=== Exercise objective ===
From the line that contains "Screen dimensions: 770x1349" down to the last line of the listing below, reproduce each line exactly but not the pictures.

+--

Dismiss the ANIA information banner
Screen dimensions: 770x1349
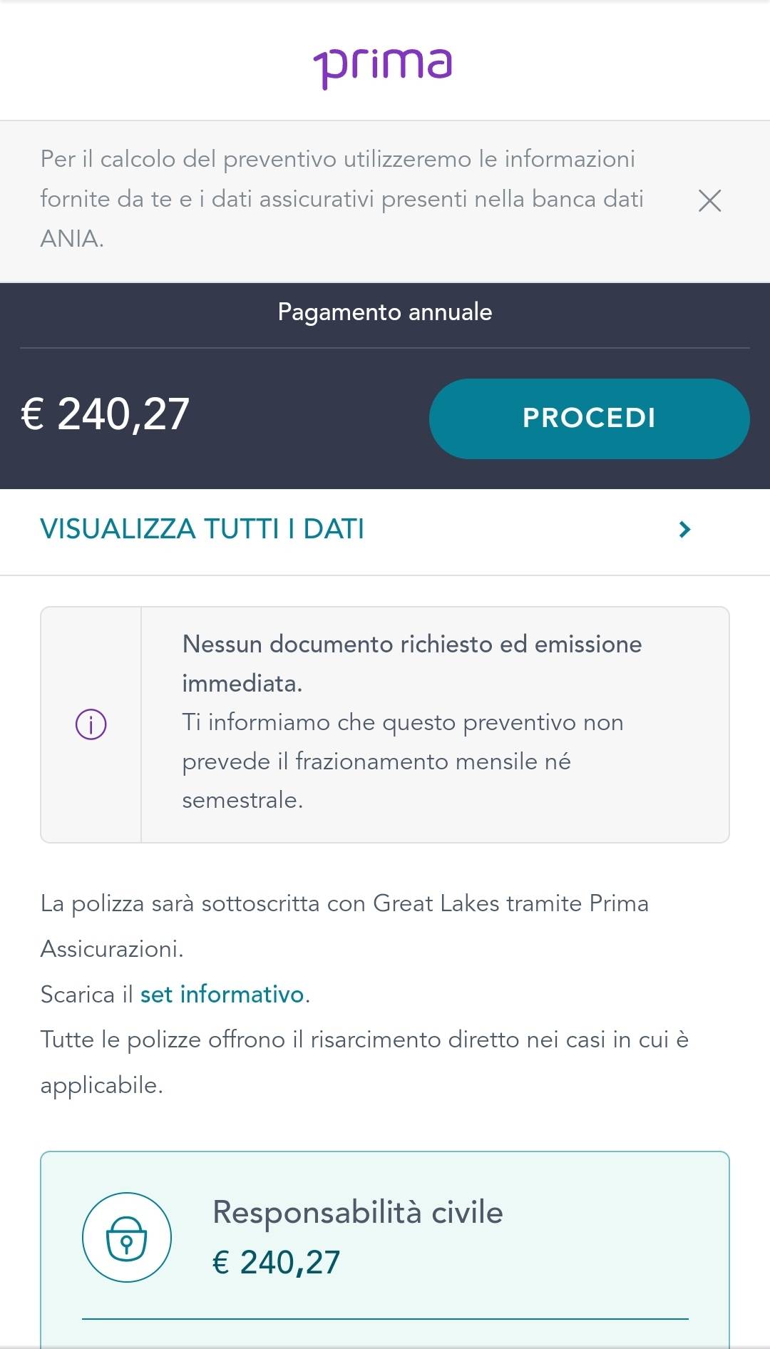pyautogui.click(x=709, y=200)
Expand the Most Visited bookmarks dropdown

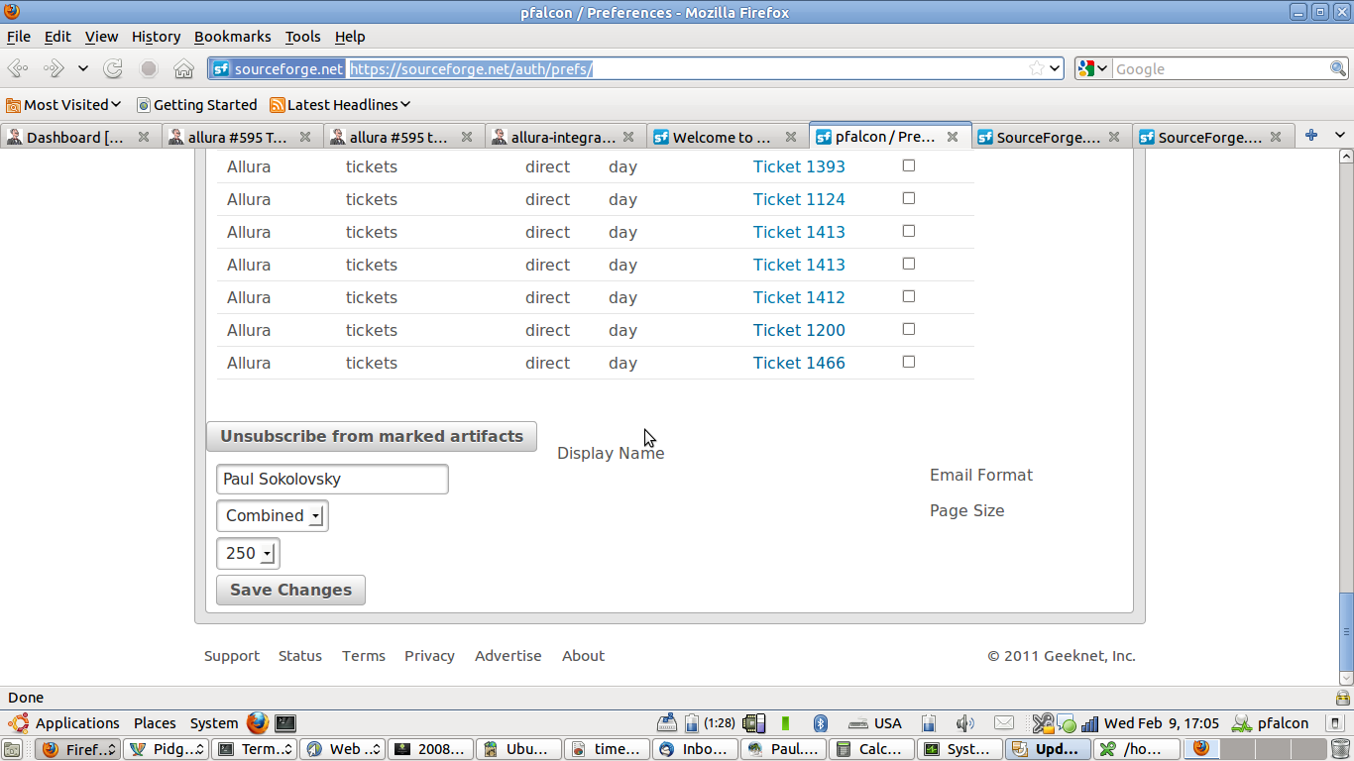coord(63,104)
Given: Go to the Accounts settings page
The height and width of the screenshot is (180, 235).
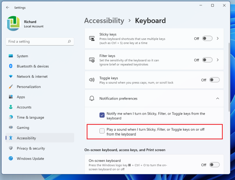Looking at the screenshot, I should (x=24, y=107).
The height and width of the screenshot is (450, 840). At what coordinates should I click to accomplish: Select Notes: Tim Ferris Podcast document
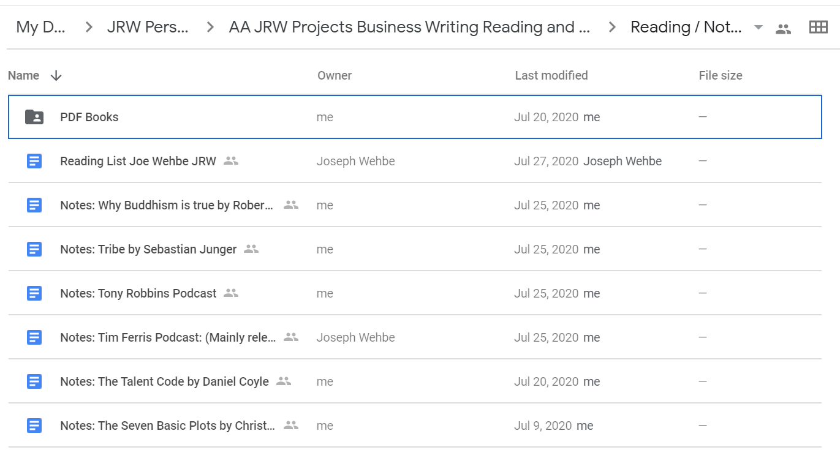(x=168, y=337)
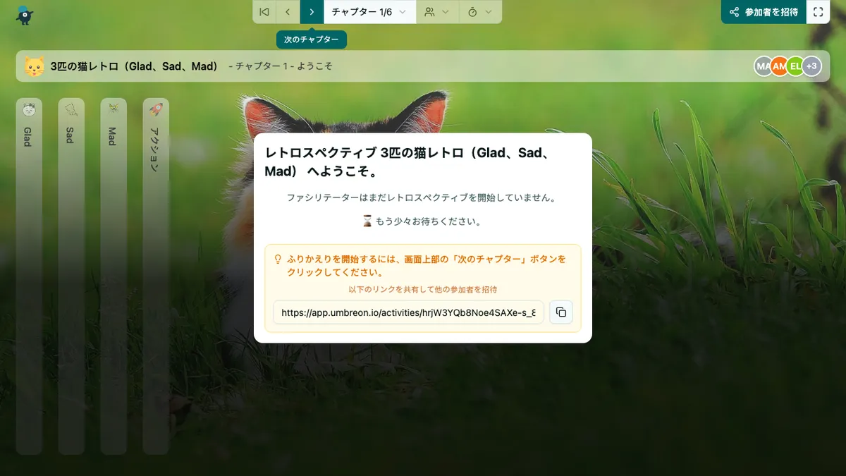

+--

=== Solution to this problem ===
Screen dimensions: 770x1349
pyautogui.click(x=709, y=200)
Expand the Most Visited bookmarks dropdown

coord(63,104)
Given: Go to the Accounts settings page
The height and width of the screenshot is (180, 235).
Looking at the screenshot, I should (x=24, y=107).
The height and width of the screenshot is (450, 840). At what coordinates should I click to accomplish: Select Notes: Tim Ferris Podcast document
(x=168, y=337)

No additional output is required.